Drama was not the only film genre used to tackle tough issues. According to the co-creator, writer and lead actor in “B.U.T.S.: Spanish Class,” Emma Ramos, the film series aimed to subvert stereotypes of Latina culture in the United States and the best way to do this was through comedy. She said that she used “Key and Peele” as inspiration because it is a comedy web series that addresses race relations and ethnic stereotypes.
Ramos said that after immigrating to the United States from Mexico, there was a lot of stigma surrounding the fact that English was not her first language. Through filmmaking, she wanted to turn this feeling of hurt into comedy and return power to the Spanish speaker.
“Nobody should be discouraged to produce their own content and connecting through what we have right now, which is digital media,” Ramos said.
When Ramos and B.U.T.S.’ co-creator Irene Lucio started posting videos, Ramos said that they went viral organically because people connected to the content and appreciated the humor behind it. For her, it was a big deal because as a Latina woman, she was able to create a show that represents her community while also being enjoyable and funny overall.
“For any women anywhere in the world that really thinks that this is a medium for white men, we have to do something about it,” Ramos said. “We have to get together and inspire each other to collaborate by writing things down, putting it on video and uploading it online. Let’s create this community and not ask permission to do what we want to do and say what we want to say.”
Honora Talbott and Bill Posley are the directors, writers and two of the actors behind “We Know Where You Live.” They said that comedy has the power to tackle complicated issues and tough topics. According to Talbott, “We Know Where You Live” is a comedy-thriller about a Mexican-American couple that moves to a house in Atwater Village. A white hipster couple, played by Talbott and Posley, befriends the Mexican-American couple to eventually sign a lease on their house. Talbott said the film addresses gentrification in Los Angeles and is also a take on the 2017 film “Get Out,” a thriller that critically examines interracial relationship tensions and racism’s visceral presence in the U.S.

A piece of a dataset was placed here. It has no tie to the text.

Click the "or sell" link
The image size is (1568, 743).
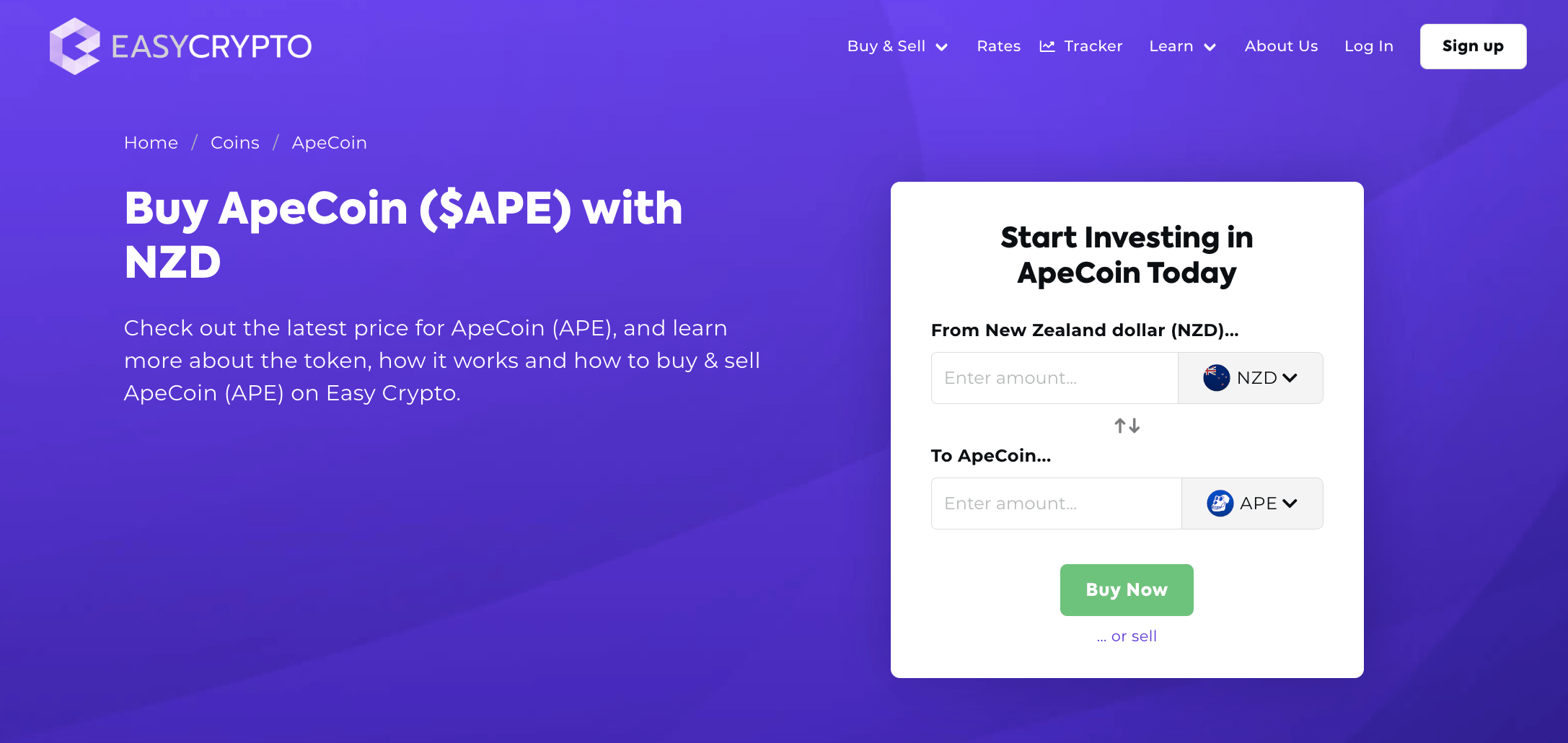pyautogui.click(x=1133, y=636)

“I’ve definitely seen the city go through so many changes, and we’ve lived in areas where we’ve seen changes over the years. We felt like we had an opportunity to comment on that in a way that’s comedic,” Posley said. “To take something as serious as gentrification and make palatable through comedy is what we wanted to do.”
Posley said that if a filmmaker comes at a film from a dramatic angle, it can come off as overbearing. He and Talbott wanted to have fun with the film and address gentrification comedically because it gives people an opportunity to look at an issue in a different way than they may have looked at it before.
“Like, ‘Uh-oh, I see myself in these villains we’re looking at,’ rather than saying someone is the ‘bad guy’ directly,” Talbott said. “Maybe all of us can have some of the ‘bad guy’ in us and start acknowledging that we need to fit into a neighborhood rather than change it.”